Задания:
(1) Когда, согласно исходному отрывку, семье Фишеров удалось уехать из Советского Союза?
(2) Извлеките все строки, где встречается слово «from». Регистр букв учитывается.

Исходный отрывок:
------------------------------------------------------------

Луис Фишер — внештатный идеолог режима (или на языке сталинской пропаганды “попутчик”, а не преданный солдат) — вскоре осознал, что ему претит требование продвигать в своих работах политику Сталина, становившуюся все более авторитарной. И он отказался это делать, чем затруднил жизнь семьи в Москве, а теперь желал устроить их отъезд из СССР. Берта забеспокоилась еще сильнее. В 1937 году, с началом Большого террора, она отреклась от верности сталинскому режиму. Ею овладел страх: начались аресты друзей и соседей — иностранных коммунистов и советских функционеров, с которыми она подружилась в Москве. Саму Берту и ее детей власти держали в Москве в заложниках, надеясь повлиять на тон публикаций Луиса за рубежом.
Но против отъезда семьи из Советского Союза выступали не только советские власти. Возражал и 17-летний Джордж (или Юрий) Фишер: комсомолец, всецело преданный сталинской системе, он страшился даже мысли о том, чтобы покинуть коммунистический рай и переехать на капиталистический Запад. Берте с великим трудом удалось убедить его. В конце концов Джордж согласился, но только при условии, что он сможет вернуться, если пожелает. Семье удалось уехать весной 1939 года: им покровительствовала сама Элеонора Рузвельт, давняя знакомая Луиса Фишера.

------------------------------------------------------------

(Данные, извлечённые из коллекции)
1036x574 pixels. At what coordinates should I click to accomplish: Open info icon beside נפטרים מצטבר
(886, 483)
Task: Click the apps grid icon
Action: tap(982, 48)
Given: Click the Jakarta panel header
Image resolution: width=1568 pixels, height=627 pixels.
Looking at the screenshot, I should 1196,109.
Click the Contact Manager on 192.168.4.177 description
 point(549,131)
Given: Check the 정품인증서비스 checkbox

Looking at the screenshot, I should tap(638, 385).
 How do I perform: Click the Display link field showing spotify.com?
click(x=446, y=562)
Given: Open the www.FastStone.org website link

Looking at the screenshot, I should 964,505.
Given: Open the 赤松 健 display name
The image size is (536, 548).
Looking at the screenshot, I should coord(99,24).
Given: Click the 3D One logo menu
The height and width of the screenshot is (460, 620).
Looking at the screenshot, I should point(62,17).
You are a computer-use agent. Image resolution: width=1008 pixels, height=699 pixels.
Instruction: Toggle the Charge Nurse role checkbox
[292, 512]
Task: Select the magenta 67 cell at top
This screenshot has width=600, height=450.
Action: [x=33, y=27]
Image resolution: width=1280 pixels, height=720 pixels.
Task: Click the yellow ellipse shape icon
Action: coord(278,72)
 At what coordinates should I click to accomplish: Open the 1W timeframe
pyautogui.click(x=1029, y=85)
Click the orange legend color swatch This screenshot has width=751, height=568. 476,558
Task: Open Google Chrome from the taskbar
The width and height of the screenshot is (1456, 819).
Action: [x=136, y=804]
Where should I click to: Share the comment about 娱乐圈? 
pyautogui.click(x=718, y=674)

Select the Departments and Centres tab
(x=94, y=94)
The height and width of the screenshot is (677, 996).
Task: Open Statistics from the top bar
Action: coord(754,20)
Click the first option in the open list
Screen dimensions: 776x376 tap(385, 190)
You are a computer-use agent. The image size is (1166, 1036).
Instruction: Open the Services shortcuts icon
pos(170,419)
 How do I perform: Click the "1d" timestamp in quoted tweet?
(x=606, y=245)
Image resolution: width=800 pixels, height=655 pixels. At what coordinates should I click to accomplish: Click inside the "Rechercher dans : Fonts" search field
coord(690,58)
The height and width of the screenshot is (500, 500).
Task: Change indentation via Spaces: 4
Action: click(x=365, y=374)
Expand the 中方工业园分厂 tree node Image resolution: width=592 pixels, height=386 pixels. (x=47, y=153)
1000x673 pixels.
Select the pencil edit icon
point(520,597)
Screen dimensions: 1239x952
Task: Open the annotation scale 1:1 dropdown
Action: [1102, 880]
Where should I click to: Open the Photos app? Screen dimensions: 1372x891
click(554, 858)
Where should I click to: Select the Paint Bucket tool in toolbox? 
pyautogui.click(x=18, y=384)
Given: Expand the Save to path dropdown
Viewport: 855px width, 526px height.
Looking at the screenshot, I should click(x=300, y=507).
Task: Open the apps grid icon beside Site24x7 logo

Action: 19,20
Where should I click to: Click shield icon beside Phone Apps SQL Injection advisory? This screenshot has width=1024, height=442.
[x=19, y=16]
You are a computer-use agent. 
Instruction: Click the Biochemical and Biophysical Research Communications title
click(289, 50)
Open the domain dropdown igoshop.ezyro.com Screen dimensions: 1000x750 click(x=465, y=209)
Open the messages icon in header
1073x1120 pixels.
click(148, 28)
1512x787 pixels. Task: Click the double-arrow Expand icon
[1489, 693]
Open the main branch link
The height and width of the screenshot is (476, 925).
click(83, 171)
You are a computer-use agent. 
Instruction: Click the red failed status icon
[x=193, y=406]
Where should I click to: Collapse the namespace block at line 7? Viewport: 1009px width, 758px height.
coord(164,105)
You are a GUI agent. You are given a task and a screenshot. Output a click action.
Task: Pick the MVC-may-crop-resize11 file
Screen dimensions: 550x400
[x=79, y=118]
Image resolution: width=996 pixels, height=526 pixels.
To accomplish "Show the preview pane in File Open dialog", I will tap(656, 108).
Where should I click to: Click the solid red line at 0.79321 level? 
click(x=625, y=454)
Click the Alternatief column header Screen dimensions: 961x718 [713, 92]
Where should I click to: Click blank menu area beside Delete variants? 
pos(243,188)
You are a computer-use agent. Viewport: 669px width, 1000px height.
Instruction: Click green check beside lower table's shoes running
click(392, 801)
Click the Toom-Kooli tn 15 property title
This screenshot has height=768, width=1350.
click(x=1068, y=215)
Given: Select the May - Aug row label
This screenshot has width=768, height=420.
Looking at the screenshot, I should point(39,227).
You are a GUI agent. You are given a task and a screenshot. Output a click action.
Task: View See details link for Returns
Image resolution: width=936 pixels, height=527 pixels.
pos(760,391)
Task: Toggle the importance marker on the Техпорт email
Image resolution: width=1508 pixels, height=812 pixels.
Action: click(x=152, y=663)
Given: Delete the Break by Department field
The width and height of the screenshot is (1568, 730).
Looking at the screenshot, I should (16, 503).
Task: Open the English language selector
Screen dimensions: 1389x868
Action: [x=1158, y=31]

------------------------------------------------------------

Ответы к заданиям:
(1) Весной 1939 года.

(2)
Task: Open Google Chrome from the taskbar
Task: Open Statistics from the top bar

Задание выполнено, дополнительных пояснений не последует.